Em 1626, na época em que atingia o auge da fama, faleceu Isabella, sua mulher. Embora abalado com a perda, não caiu em depressão e dirigiu suas energias não apenas para a pintura mas novamente para a diplomacia. Seu conhecimento de línguas foi de bom proveito nessa função. Dominava tão bem o italiano quanto o flamengo e conhecia ainda o francês, o alemão e o espanhol, bem como o latim, que ainda era uma língua internacional. A partir da morte do Arquiduque Alberto, em 1621, tornou-se conselheiro de confiança da Infanta Isabella, para quem viajou em missão diplomática à Espanha em 1628/29 e à Inglaterra em 1629/30. Em Londres negociou a paz entre os dois países e foi feito cavaleiro por Carlos I. Encantado com seu trabalho, o rei encomendou uma série de pinturas para decorar o teto da Sala de Banquetes de Whitehall. Rubens pintou os quadros em Antuérpia e só em 1635 concluiria o trabalho.

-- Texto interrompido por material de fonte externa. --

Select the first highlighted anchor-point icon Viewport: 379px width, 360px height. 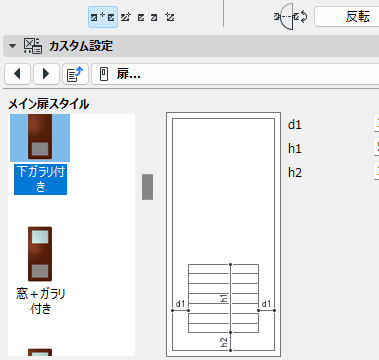[103, 17]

Nesse meio tempo, mais precisamente em 1630, Rubens casou-se novamente. Tinha 53 anos. Sua mulher, Hélène Fourment, filha de um próspero comerciante de sedas e sobrinha da primeira mulher, contava apenas 16. Do primeiro casamento haviam sobrevivido dois filhos. Hélène lhe deu mais cinco.
UM RECOLHIMENTO ATIVO
Em 1632 abandonou definitivamente as tarefas diplomáticas e, em 1635, comprou uma bela casa de campo, o Château de Steen, onde passava a maior parte do tempo dedicando-se à sua mais recente paixão: o paisagismo. Ainda trabalhava arduamente no estúdio de Antuérpia, e a demanda de pinturas era intensa. Em 1636 recebeu uma de suas mais vultosas encomendas: 120 telas com motivos mitológicos para a Torre de la Parada, um pavilhão de caça de Felipe IV da Espanha. Grande parte do trabalho final foi executado pelos assistentes, pois Rubens se vira impedido de pintar com a mesma intensidade desde que seu braço direito fora afetado pela gota. Surge o interesse pela perpetuação pictórica de sua imagem e, semi-inválido, faz um auto-retrato. E uma de suas últimas obras. Em 30 de março de 1640, Rubens morre em sua casa de Antuérpia. Estava com 62 anos. Oito meses depois, Hélène dá à luz seu último filho.